Money is a necessary evil and an evil it is. I am not referring to greed. Literary history and present-day books are overloaded on that subject. My thoughts today are about the agony it imposes on the have-not and have-some-but-maybe-not-enough population. I met someone yesterday who told me he has enough income and savings that he could never outlive his money, prompting my obsession today over where I must have gone wrong.
I am so tired of thinking about money, obsessing over how to preserve, spend, hoard, share, enjoy and hide it. Some people with means flaunt it, and those without live in a panicky state in the present with fear for the future. In the middle are people who earn it and then constantly worry about losing it, second-guessing choices in the past and standing at the crossroads of paths to move toward. Angst about saving more while cajoling adult children to do the same seeps through with each purchase made and bill paid. With every decision, I am reminded that money rules.
My parents grew up in the Great Depression, and though I never experienced that level of poverty, the worry gene seems to have been passed down to me, clearly. It’s like a fever I can’t shake, fighting not to succumb to the burdensome omnipresence of money’s power. This phobia of being without (there must be a name for it) experienced by the haves, have-nots and in between, is interwoven into our society, impacting every decision every single day. It’s not the type of thing where you can opt out.

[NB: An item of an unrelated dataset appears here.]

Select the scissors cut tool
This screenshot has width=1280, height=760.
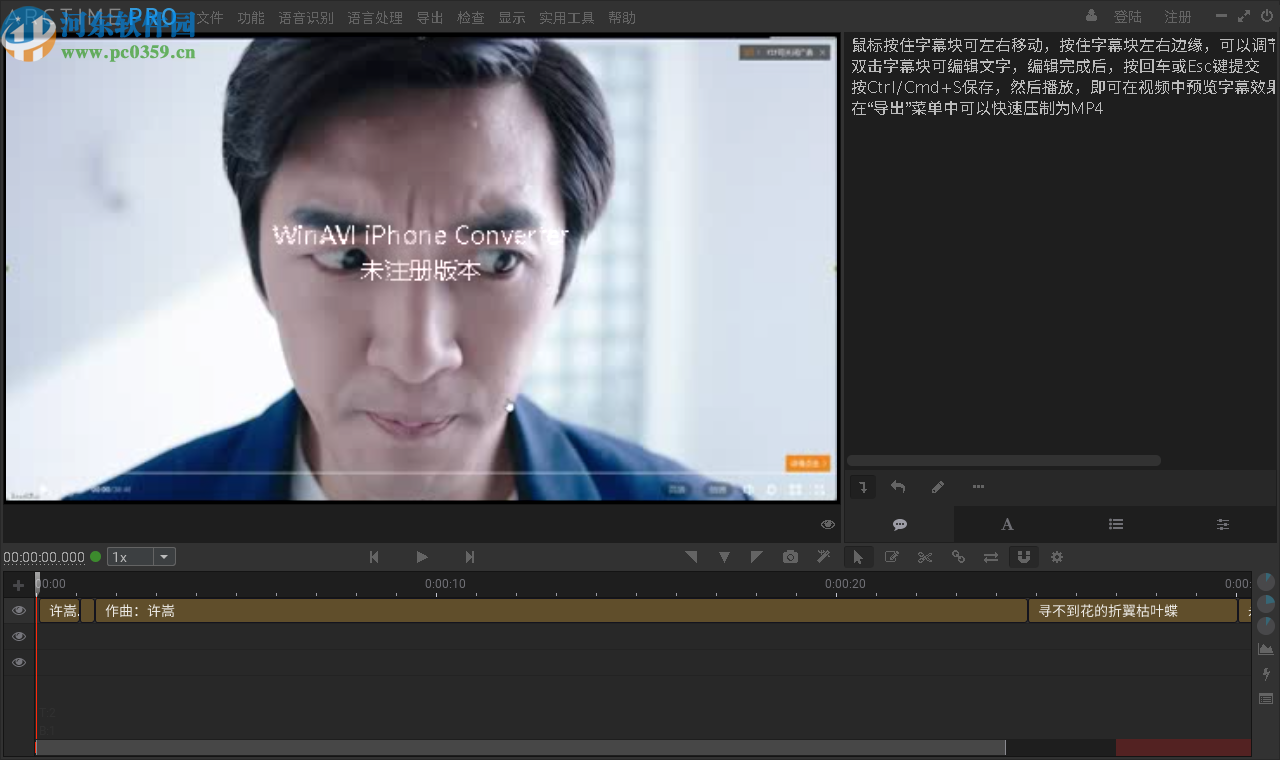point(924,556)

Then there’s the guilt of having money when others do not, especially at this time of year when charities increase their visibility; the apprehension with tax season looming ahead; the frustration when salary increases get wiped out with hikes in utility bills and other necessities; and the anger when food companies reduce package sizes for the same price or more. But people who are in a position to say they will never outlive their money don’t worry about that. They don’t look at prices before they buy, dine and travel. They look pitifully on those who do. They cause you to question the choices you have made and to dwell on your vulnerability.
Some people live off the grid in an effort to reduce their dependence on infrastructure. In the same way, maybe the solution is to deflate the power of money by not equating it with happiness and success. It would be better to expend more effort to value and cherish the non-monetary joys of life, finding strength in life’s offerings that are more precious than money such as harmony at home, nourishing relationships, kindness and tolerance, and creative expression. In the end, I may not be rich, but my hope is that when people spend time with me, they leave feeling richer.
Have a warm holiday followed by a new year with a fresh start and positive perspective.